→ **Exercise 1**
Print the stretch of the lld-macho commit message that opens with the words containing "[lld-macho] Support binding" and closes with "vtables and type_info.".

→ **Provided passage**
## START

[lld-macho] Support binding dysyms to any section

Previously, we only supported binding dysyms to the GOT. This
diff adds support for binding them to any arbitrary section. C++
programs appear to use this, I believe for vtables and type_info.

This diff also makes our bind opcode encoding a bit smarter -- we now
encode just the differences between bindings, which will make things
more compact.

I was initially concerned about the performance overhead of iterating
over these relocations, but it turns out that the number of such
relocations is small. A quick analysis of my llvm-project build
directory showed that < 1.3% out of ~7M relocations are RELOC_UNSIGNED
bindings to symbols (including both dynamic and static symbols).

## END

→ **Exercise 2**
Arrange the stretch of the records that opens with the line containing "Given: Click the" and closes with the line containing "will pyautogui.click(x=497, y=13).", both included, as a JSON list of strings with one string per line. Leave out blank lines and include nothing else.

Data for locating words and elements:
## START

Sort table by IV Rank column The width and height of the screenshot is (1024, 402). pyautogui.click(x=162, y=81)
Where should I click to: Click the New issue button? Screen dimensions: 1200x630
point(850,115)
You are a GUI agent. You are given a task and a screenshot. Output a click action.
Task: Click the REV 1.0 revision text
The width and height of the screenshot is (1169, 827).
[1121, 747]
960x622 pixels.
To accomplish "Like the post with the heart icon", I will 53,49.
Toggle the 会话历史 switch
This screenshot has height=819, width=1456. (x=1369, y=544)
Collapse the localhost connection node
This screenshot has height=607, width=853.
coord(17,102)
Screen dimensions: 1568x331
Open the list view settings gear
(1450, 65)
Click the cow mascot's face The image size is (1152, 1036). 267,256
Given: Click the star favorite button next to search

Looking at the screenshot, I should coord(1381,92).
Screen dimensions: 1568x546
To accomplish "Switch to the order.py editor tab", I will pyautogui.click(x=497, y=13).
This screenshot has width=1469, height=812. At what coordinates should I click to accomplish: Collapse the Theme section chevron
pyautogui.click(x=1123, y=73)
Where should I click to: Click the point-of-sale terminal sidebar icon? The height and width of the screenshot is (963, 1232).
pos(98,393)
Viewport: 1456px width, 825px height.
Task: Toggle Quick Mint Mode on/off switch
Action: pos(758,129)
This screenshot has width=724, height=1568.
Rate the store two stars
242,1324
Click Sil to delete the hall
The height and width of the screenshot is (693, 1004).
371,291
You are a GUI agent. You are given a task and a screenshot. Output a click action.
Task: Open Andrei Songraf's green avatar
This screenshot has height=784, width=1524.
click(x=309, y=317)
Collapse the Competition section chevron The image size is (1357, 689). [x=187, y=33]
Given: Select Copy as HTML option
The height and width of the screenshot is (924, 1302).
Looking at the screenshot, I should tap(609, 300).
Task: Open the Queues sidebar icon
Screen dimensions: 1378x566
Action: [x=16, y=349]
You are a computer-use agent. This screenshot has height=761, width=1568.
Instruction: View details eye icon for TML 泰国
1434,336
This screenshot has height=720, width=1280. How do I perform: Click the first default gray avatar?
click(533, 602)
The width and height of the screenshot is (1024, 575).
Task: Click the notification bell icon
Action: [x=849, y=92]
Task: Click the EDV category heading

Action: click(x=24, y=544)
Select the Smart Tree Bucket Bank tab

## END

→ **Complete answer 1**
[lld-macho] Support binding dysyms to any section

Previously, we only supported binding dysyms to the GOT. This
diff adds support for binding them to any arbitrary section. C++
programs appear to use this, I believe for vtables and type_info.

→ **Complete answer 2**
[
  "Given: Click the star favorite button next to search",
  "Looking at the screenshot, I should coord(1381,92).",
  "Screen dimensions: 1568x546",
  "To accomplish \"Switch to the order.py editor tab\", I will pyautogui.click(x=497, y=13)."
]